La différence de niveau entre le dauphin de Lyon en France et l'actuel cinquième du championnat belge n'a pourtant pas été flagrante. Loin de là. Et si elle l'a été, ce fut plutôt en faveur de Biglia et ses équipiers. Durant toute la première période, ils ont considérablement gêné les relances bordelaises en évoluant très haut sur le terrain. Ce sont eux également qui se sont procurés les meilleures occasions par Juhasz (21e), mais surtout par Polak (13e, 41e), qui, sur sa deuxième tentative, a littéralement manqué l'immanquable. Des regrets ? Oui, mais de courte durée puisqu'en seconde période, l'international tchèque a enfin été récompensé de ses efforts. A la réception d'un corner de Boussoufa, il plaça une reprise de volée magistrale qui laissa Ramé sans réaction (79e). Le but de l'égalisation.
Un penalty litigieux
L'avantage de Bordeaux n'aura donc été qu'éphémère (dix minutes seulement), mais surtout immérité au vu de leur prestation. Dominés de bout en bout, les Girondins ont attendu l'entrée en jeu de leur homme en forme, Fernando Cavenaghi, pour obtenir un penalty litigieux facilement transformé par Jussiê (69e). Avant cela, seul Obertan était parvenu à apporter un semblant de danger sur le but de Zitka. Deux minuscules occasions, dont l'une a tout de même fini au fond, qui feront sans doute réfléchir Laurent Blanc au moment de composer son onze de départ dans huit jours à Chaban-Delmas.

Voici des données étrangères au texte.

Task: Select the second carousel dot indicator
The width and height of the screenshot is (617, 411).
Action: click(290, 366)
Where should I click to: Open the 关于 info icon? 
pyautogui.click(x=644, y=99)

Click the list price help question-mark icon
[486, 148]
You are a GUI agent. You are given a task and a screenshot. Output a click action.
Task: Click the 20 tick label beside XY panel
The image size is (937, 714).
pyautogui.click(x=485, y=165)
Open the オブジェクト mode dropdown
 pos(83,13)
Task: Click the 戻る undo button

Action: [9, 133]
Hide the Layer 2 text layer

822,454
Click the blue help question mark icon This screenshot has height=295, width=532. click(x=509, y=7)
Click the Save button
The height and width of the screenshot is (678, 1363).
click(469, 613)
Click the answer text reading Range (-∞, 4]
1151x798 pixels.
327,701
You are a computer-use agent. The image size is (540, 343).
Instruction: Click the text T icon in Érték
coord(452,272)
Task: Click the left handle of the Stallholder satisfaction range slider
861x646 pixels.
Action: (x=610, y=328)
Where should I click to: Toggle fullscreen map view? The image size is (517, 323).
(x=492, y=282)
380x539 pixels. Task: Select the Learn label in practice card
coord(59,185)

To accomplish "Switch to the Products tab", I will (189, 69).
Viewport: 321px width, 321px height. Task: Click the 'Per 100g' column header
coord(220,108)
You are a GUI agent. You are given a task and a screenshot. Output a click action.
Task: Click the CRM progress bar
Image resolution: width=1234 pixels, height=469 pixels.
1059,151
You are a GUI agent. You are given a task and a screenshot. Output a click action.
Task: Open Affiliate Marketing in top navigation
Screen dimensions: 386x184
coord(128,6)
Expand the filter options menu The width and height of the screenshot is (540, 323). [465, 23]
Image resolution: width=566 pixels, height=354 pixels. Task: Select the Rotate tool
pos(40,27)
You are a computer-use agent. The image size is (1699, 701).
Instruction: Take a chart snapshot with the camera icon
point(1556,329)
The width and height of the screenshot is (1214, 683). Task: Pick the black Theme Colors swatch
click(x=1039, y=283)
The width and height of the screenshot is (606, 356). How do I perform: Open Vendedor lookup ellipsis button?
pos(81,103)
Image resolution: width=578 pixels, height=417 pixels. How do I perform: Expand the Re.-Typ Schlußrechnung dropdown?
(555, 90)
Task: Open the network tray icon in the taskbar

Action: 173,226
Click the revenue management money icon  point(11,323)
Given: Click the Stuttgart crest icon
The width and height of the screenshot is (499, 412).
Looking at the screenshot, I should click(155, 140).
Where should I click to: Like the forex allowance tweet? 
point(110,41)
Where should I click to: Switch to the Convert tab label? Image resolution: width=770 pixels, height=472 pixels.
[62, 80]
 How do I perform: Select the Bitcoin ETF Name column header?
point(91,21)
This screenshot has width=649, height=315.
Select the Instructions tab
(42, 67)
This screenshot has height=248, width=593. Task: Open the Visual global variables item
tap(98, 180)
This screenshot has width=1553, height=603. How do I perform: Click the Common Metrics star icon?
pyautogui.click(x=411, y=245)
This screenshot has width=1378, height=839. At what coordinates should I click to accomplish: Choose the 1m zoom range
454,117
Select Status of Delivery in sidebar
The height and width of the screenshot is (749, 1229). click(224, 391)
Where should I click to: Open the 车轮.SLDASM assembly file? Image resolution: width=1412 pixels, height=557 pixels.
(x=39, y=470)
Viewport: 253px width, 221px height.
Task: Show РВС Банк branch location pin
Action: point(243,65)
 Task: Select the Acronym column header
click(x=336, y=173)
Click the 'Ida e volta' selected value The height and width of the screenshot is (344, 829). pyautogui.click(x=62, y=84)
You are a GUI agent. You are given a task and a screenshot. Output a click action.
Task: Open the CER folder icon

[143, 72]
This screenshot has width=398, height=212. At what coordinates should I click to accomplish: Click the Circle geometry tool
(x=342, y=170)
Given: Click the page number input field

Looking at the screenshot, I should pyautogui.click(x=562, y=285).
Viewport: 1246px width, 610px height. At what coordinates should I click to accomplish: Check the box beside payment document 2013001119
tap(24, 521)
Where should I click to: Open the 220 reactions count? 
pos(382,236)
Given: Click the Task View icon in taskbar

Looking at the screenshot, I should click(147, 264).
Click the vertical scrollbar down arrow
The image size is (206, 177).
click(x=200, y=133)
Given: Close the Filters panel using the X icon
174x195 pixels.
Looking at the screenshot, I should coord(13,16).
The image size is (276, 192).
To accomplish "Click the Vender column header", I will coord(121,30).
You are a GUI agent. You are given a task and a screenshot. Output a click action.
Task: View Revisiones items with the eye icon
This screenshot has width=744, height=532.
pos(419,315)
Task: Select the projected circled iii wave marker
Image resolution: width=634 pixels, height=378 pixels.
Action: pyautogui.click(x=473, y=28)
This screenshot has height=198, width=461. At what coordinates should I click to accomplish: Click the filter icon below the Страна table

Si son turnover avait porté ses fruits face à Tampere United, Athènes ou encore Vienne, il a cette fois montré ses limites. Et rapproché un peu plus ses joueurs d'une désillusion semblable à celle vécue en 2002 lorsque la bande à Ramé avait déjà été éliminée à ce stade de la compétition par ces Diables belges (0-2, 2-2). Autant dire que les Bellion ou autre Micoud ne seront pas de trop pour éviter que l'histoire se répète.
LA DECLA : Laurent Blanc (entraîneur de Bordeaux)
"Vu la physionomie du match, on peut regretter notre absence durant les dernières minutes. Nous avons permis à Anderlecht d'égaliser puis de gagner. Et surtout, et c'est ce qui est dommage, on leur a redonné le moral qu'ils avaient perdu en concédant le premier but. C'est regrettable. Mais, bon, 2-1, rien n'est perdu. C'est une qualification qui se jouera en deux temps et on a mis un but qui va compter. Au match retour, j'espère que ce sera meilleur dans le jeu. En première mi-temps, nous avons été insuffisants, je l'ai dit aux joueurs à la mi-temps. C'était médiocre. Cela a été un peu mieux après la pause. Physiquement, nous avons été dominés face à une équipe dont la puissance est l'une des qualités premières. Nous n'avons pas sous-estimé Anderlecht qui peut poser des problèmes à beaucoup d'équipes".